» **Instructions for the task**
In the data below, which lines hold the word "will"? Copy them.

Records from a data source
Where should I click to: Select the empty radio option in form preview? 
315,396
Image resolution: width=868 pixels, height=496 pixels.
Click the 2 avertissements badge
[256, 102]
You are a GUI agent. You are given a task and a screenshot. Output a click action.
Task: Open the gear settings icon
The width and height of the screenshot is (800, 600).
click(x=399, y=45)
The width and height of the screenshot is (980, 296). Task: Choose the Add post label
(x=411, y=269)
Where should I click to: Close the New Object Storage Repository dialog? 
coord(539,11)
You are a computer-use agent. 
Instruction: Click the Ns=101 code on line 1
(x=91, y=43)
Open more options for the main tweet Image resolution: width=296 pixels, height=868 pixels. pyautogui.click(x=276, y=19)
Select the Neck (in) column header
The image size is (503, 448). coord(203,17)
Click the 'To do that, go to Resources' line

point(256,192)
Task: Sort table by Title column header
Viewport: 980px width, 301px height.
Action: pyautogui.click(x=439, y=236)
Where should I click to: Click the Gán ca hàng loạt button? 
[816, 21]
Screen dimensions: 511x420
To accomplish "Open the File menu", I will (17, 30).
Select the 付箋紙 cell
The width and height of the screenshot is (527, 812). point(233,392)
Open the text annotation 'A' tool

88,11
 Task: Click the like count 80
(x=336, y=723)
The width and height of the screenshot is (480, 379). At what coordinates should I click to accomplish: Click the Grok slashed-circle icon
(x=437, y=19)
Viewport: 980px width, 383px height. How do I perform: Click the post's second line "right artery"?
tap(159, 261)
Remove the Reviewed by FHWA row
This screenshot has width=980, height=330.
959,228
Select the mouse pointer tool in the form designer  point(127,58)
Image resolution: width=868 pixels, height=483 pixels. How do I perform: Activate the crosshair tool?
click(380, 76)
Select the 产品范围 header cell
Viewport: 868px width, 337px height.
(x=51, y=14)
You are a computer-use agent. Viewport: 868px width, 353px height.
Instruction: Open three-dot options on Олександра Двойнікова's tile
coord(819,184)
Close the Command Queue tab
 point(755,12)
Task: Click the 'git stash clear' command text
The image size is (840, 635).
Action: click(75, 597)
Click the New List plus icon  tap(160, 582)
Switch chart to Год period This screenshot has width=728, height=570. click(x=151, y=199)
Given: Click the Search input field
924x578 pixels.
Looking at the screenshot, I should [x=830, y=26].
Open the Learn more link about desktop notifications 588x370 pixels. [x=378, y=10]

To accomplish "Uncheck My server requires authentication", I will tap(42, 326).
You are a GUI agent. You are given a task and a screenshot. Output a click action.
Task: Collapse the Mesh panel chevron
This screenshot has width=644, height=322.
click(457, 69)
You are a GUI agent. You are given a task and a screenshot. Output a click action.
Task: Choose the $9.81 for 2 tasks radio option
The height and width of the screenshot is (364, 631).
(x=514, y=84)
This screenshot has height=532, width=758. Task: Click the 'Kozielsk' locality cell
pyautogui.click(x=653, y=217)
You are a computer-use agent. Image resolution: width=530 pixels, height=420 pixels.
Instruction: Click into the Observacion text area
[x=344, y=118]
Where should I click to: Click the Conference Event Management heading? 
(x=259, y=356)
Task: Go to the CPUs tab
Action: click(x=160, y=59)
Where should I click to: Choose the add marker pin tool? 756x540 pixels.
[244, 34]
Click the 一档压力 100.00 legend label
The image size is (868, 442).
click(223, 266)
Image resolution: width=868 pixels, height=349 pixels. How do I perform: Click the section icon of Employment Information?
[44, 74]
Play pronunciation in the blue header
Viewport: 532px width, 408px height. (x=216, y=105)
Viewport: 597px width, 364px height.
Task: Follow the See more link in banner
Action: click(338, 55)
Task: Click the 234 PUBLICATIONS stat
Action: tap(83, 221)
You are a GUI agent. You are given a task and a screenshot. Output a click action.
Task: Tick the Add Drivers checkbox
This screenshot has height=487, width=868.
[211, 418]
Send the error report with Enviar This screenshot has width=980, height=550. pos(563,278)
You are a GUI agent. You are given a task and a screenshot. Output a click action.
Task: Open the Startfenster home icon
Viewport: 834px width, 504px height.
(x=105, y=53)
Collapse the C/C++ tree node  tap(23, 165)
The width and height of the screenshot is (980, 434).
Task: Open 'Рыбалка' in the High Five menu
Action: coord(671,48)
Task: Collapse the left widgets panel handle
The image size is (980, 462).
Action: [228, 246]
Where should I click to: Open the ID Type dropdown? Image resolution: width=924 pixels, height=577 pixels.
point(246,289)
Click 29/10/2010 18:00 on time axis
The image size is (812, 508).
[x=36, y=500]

» **Result of this task**
To accomplish "Open the File menu", I will (17, 30).
To accomplish "Uncheck My server requires authentication", I will tap(42, 326).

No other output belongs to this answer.